### STATED PROBLEM
Rewrite the rows from the line with "Click the Copy (コピー) rule icon" through the line with "tap(910, 480)", putting "Switch" in place of "Toggle" and changing nothing else. Leave the pictures out of your answer.

### ENTRIES SUPPLIED

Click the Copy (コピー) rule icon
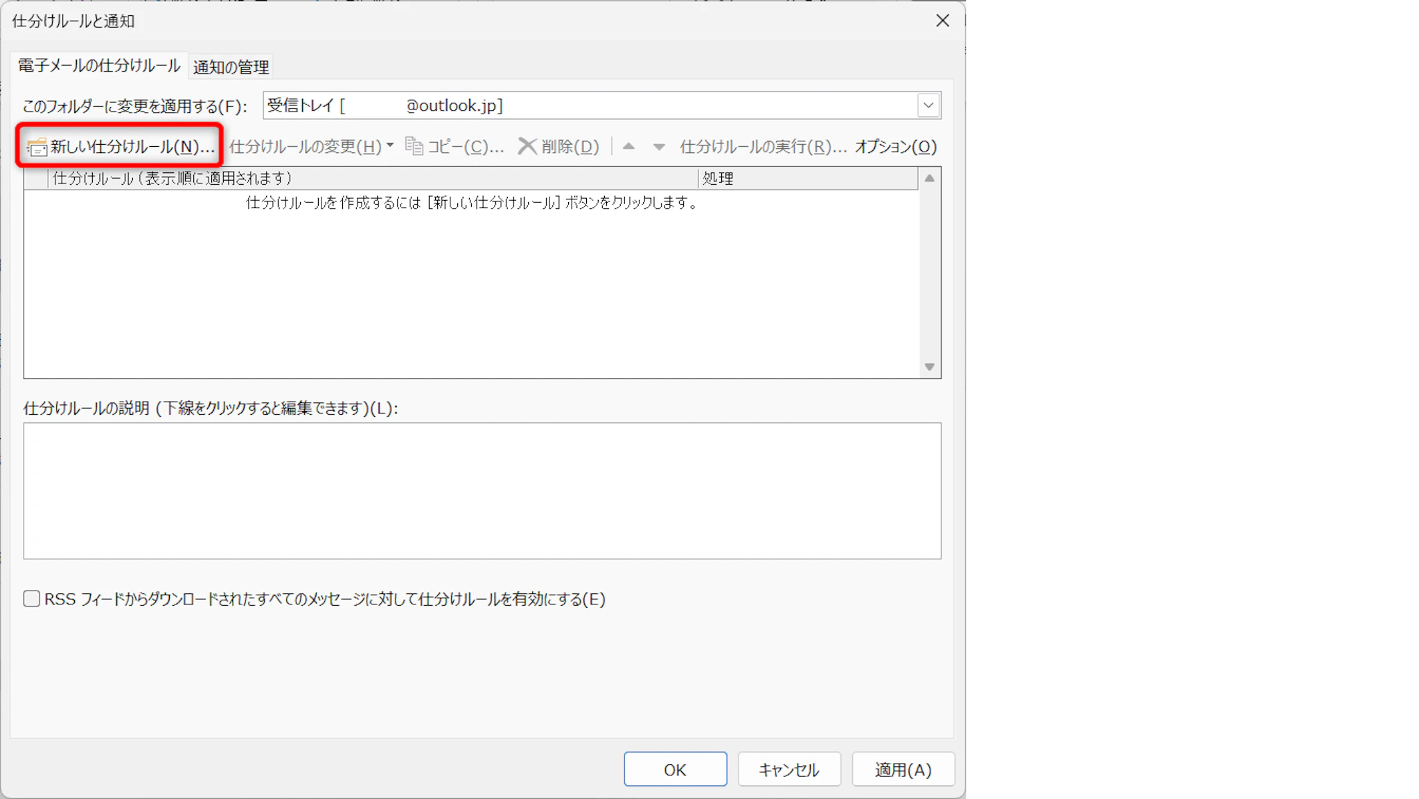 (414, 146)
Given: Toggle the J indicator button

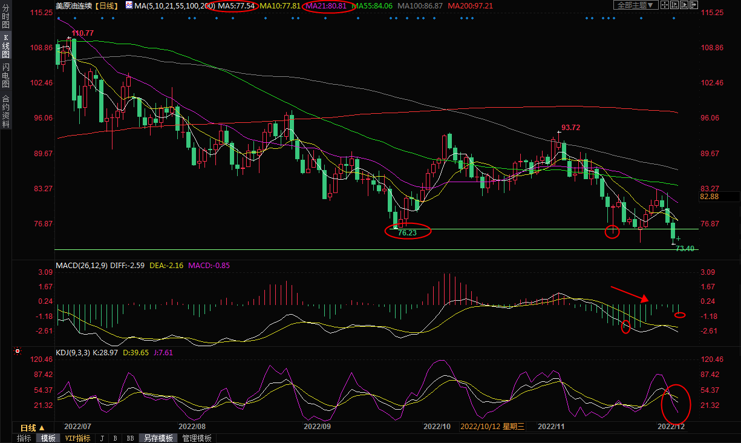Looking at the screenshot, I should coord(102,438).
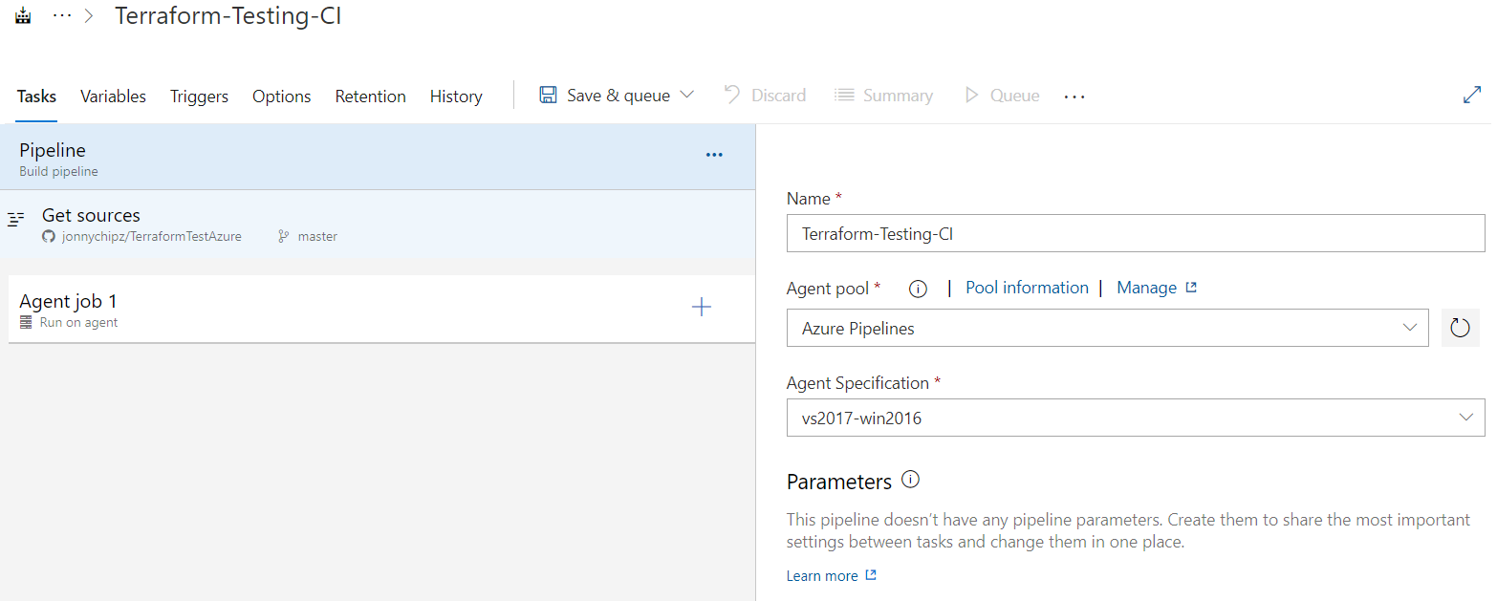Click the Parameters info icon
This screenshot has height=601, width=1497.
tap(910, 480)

--

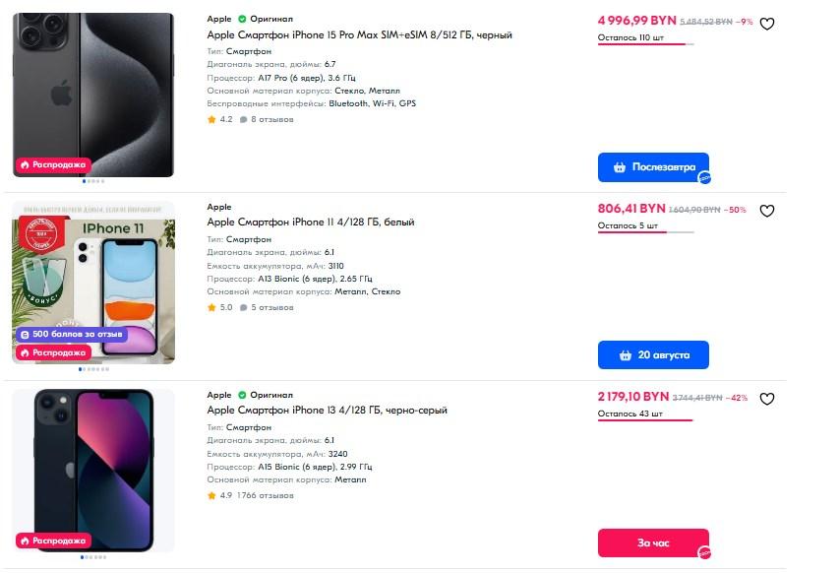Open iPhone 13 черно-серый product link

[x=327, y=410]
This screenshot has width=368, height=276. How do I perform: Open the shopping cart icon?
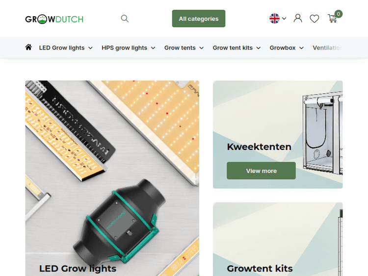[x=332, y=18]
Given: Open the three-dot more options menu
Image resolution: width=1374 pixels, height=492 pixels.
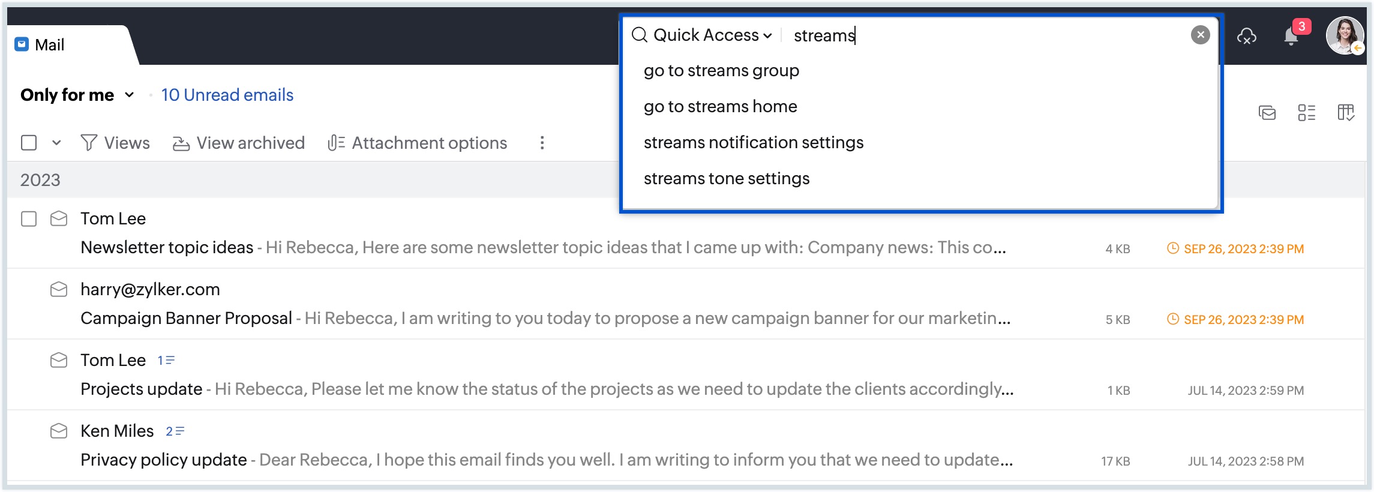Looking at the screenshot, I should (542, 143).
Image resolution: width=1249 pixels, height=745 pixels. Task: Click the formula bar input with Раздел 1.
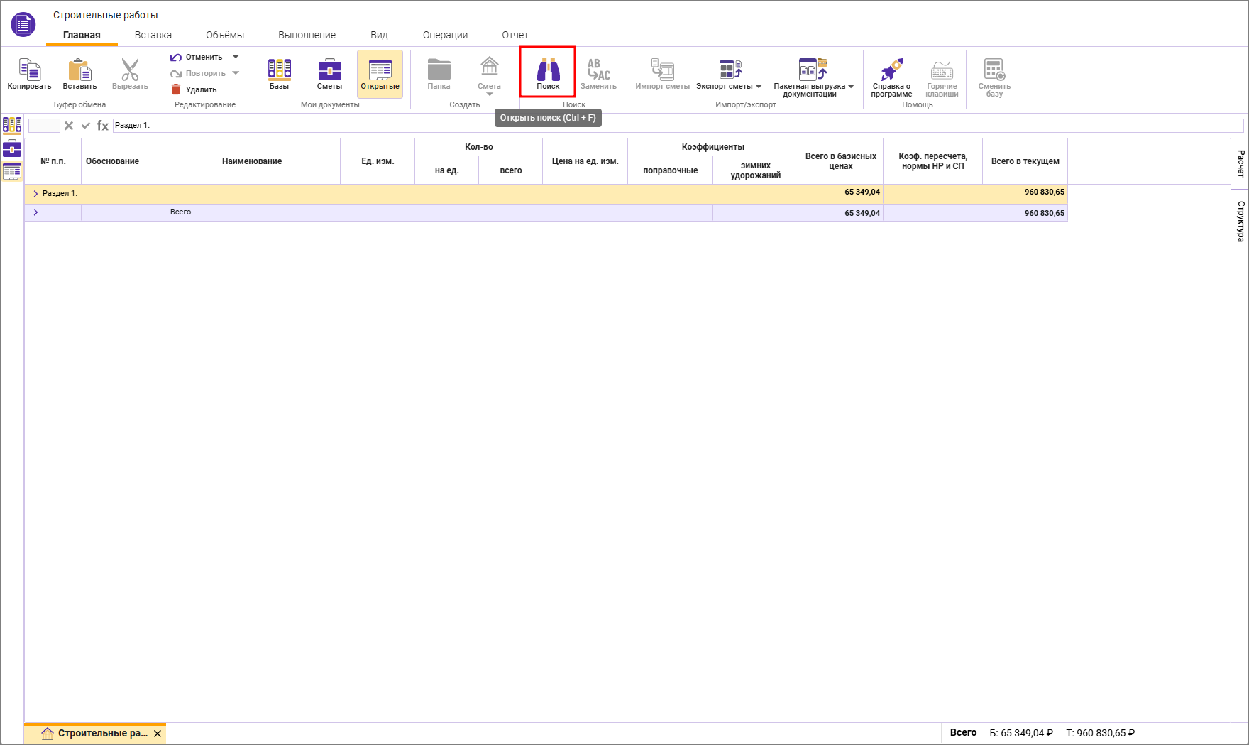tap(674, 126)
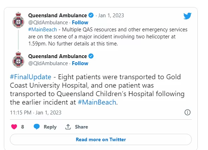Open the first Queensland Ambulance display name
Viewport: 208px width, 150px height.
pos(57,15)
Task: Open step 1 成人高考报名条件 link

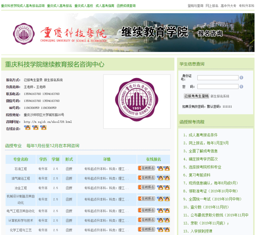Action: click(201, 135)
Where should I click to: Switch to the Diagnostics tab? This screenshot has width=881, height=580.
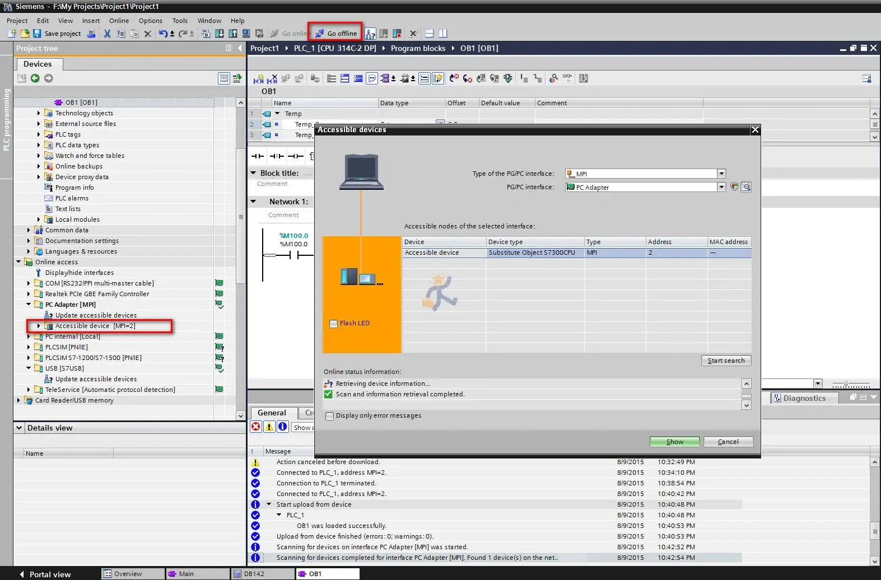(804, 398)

---

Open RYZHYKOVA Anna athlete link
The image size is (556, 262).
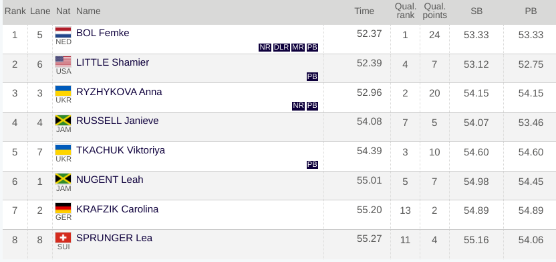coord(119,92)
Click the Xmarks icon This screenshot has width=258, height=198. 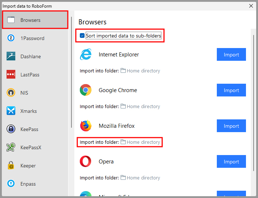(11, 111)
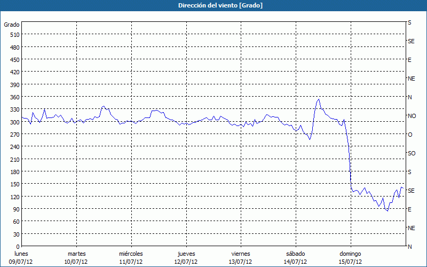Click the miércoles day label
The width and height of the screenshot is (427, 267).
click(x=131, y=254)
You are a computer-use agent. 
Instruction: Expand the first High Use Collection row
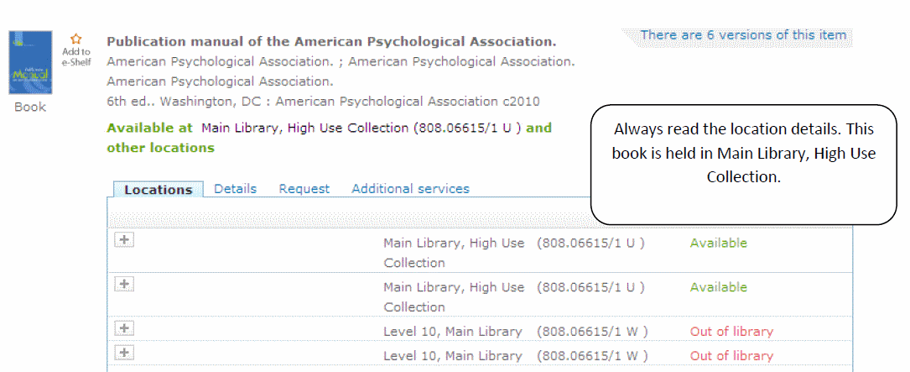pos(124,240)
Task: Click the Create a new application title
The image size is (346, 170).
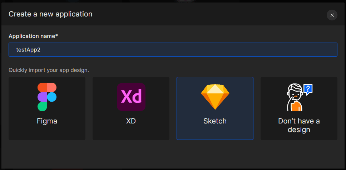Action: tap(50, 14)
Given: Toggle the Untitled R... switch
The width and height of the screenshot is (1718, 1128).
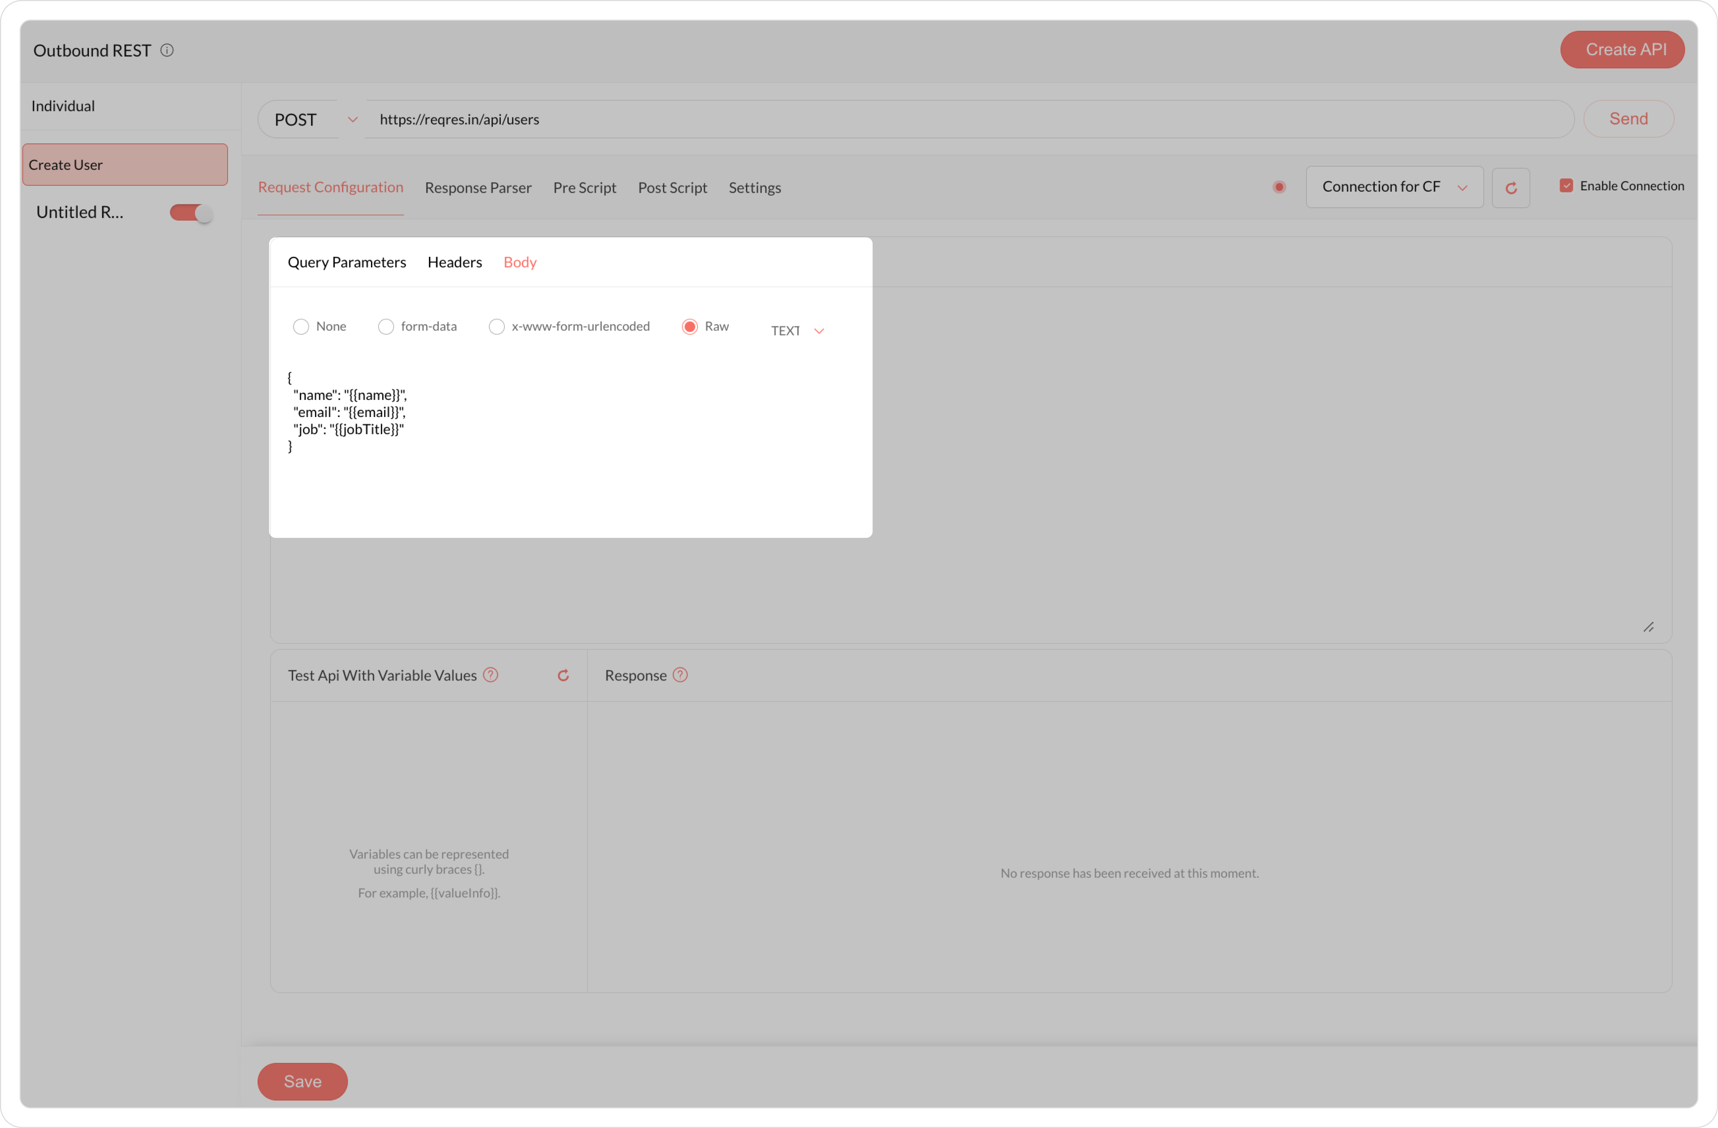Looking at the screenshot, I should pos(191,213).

### ANSWER TO THE PROBLEM
Click the Copy (コピー) rule icon
 (414, 146)
Given: Switch the J indicator button

Looking at the screenshot, I should coord(102,438).
Click the Parameters info icon
This screenshot has height=601, width=1497.
tap(910, 480)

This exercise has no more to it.